Livro homenageia os resistentes anónimos à segunda Invasão francesa – Oliveira de Azeméis

«Os Mártires da 2ª Invasão Francesa entre Douro e Vouga» é o título do mais recente livro de Samuel de Bastos Oliveira. A obra é uma homenagem aos mortos anónimos de 13 municípios.

«É um livro que documenta o povo simples que, do Douro ao Vouga, enfrentou as investidas dos soldados franceses», resumiu o autor.

Samuel de Bastos Oliveira sublinhou que quis contrariar o modo habitual de fazer história, que quase sempre ignora os mais humildes.

«A história é sempre laudatória dos grandes; dos que comandam à distância», afirmou, realçando que regra geral, os livros históricos dão destaque aos reis, aos nobres, aos generais, «aos descobridores», ignorando «a heroicidade do povo».

Em «Os Mártires da 2ª Invasão Francesa entre Douro e Vouga», o historiador amador de Fajões – docente aposentado – apresenta os actos de «gente do povo», além de «um ou outro clérigo» ou militar. Gente que pagou com a vida a decisão de enfrentar o exército napoleónico comandado pelo marechal Soult que, em Março de 1809, invadiu o nosso país pela segunda vez.

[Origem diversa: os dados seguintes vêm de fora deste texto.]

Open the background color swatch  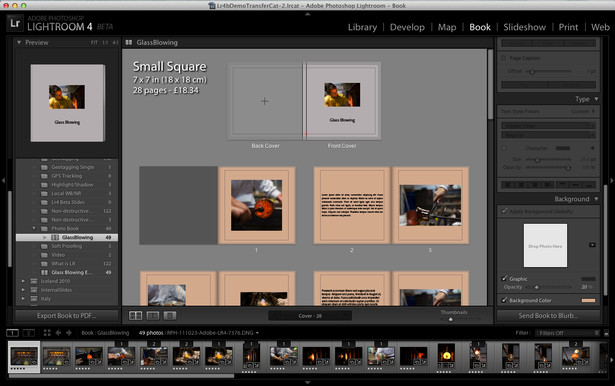[588, 300]
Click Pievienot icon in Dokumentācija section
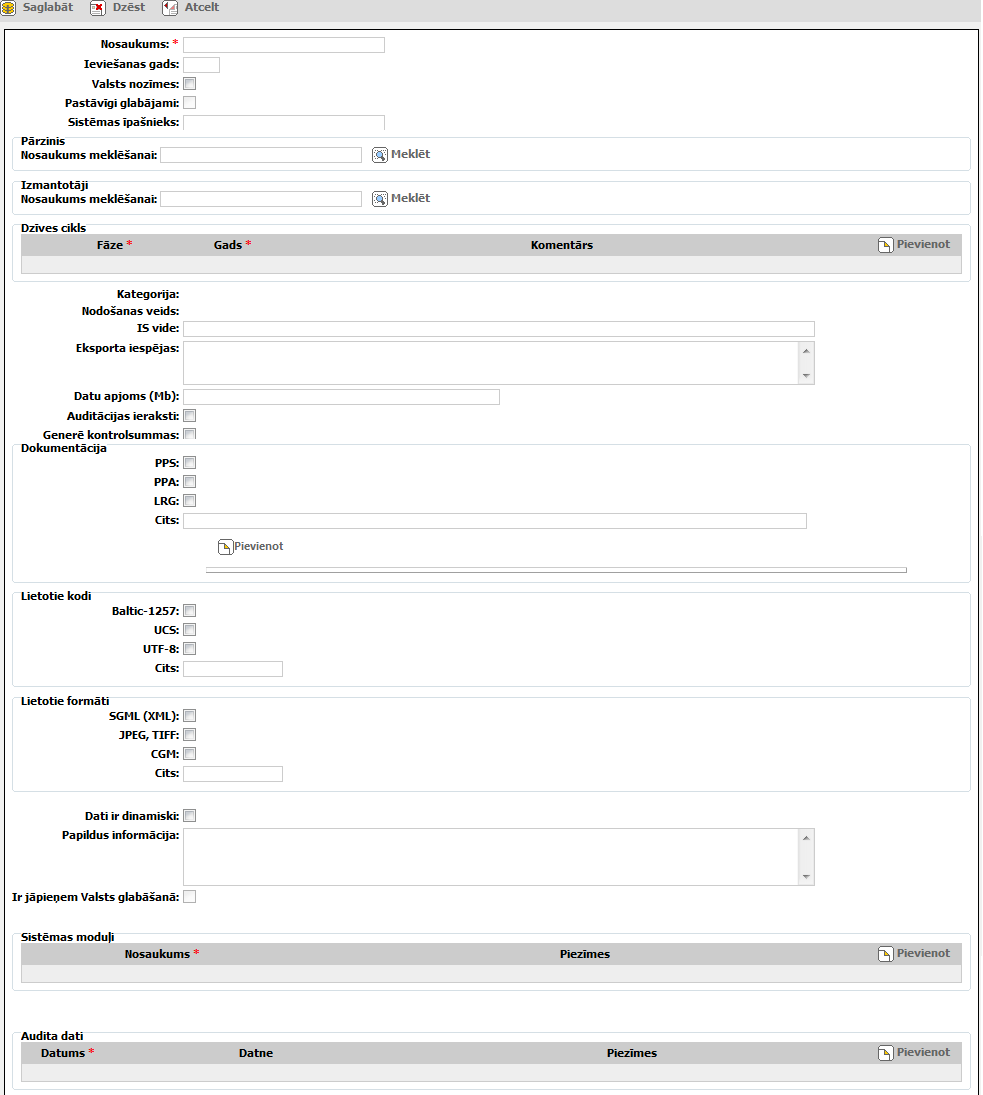 (226, 547)
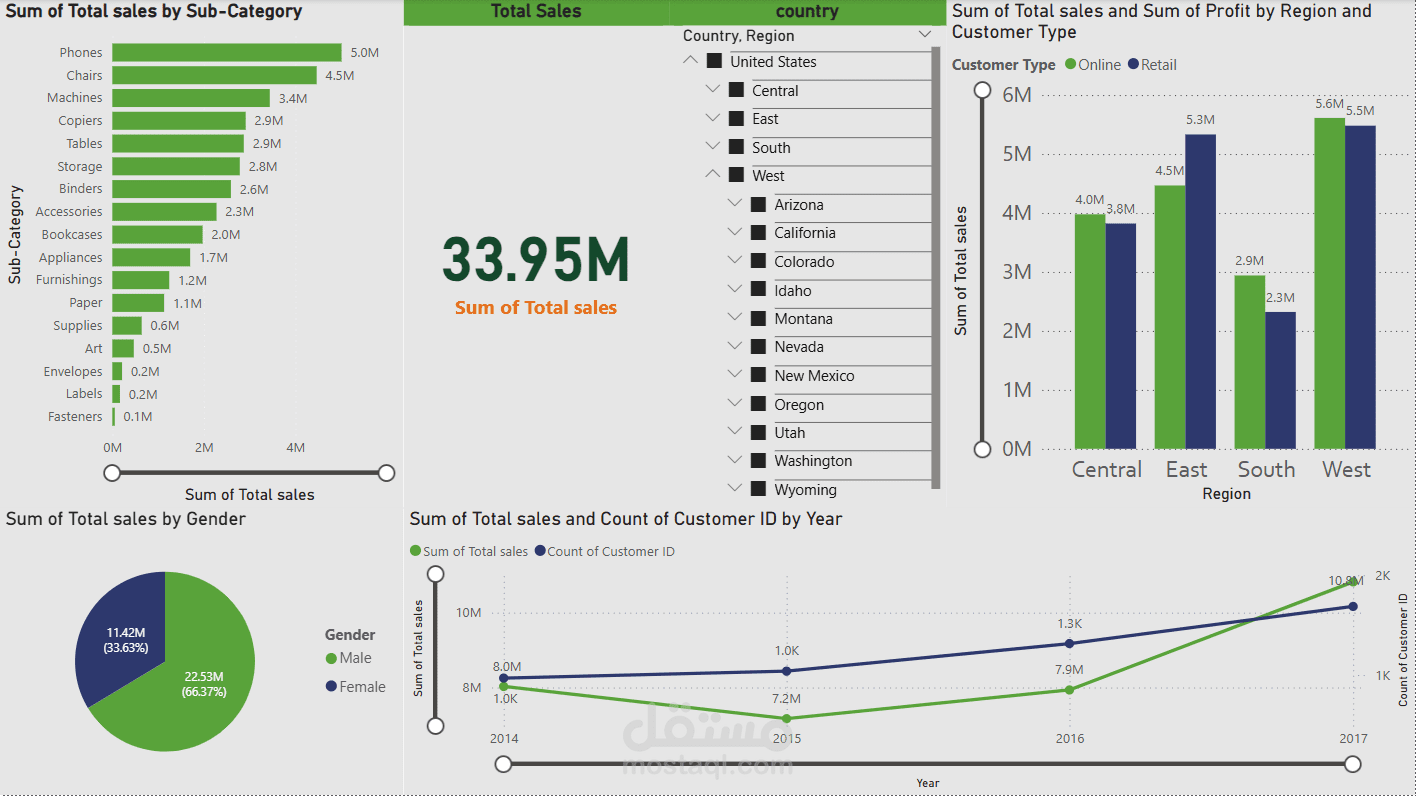Expand the Central region chevron
Image resolution: width=1416 pixels, height=796 pixels.
click(712, 88)
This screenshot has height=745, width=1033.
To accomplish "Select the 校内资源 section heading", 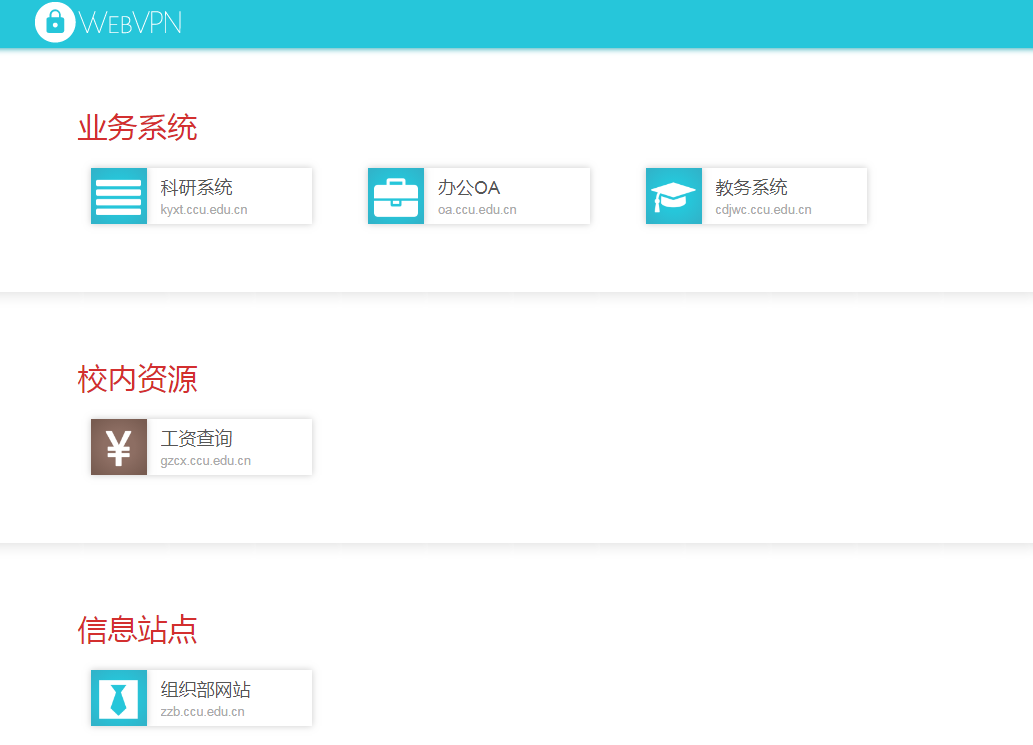I will tap(137, 379).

O livro é fruto de uma pesquisa que se embrenhou na «bibliografia disponível e nos assentos paroquiais dos seguintes concelhos: Gaia, Castelo de Paiva, Espinho, Santa Maria da Feira, Arouca, Ovar, S. João da Madeira, Oliveira de Azeméis, Vale de Cambra, Murtosa, Estarreja, Albergaria-a-Velha e Sever do Vouga. Um trabalho realizado em cerca de 160 freguesias.

«Foi como procurar agulha em palheiro», referiu Samuel Oliveira.

O escritor realçou que a obra dá para constatar «o terror que esta Invasão causou». Salientou que «o povo fugiu para as montanhas», abandonando as suas casas e destruindo ou levando tudo o que pudesse ser usado pelos franceses como auxílio para a campanha militar.

«O povo e o clero fugiram e havia freguesias que nem tinham padres para os funerais», relatou.

A obra também aborda episódios bem conhecidos da II Invasão francesa, nomeadamente a morte pela resistência portuguesa de um oficial das forças invasoras, que levaria, depois, à retaliação gaulesa sobre Arrifana, com o episódio dos «quintados» e dos «Mártires de Arrifana».

Samuel de Bastos Oliveira tem outras obras publicadas, em áreas que vão da literatura à história, passando pelas instituições da vila de Fajões.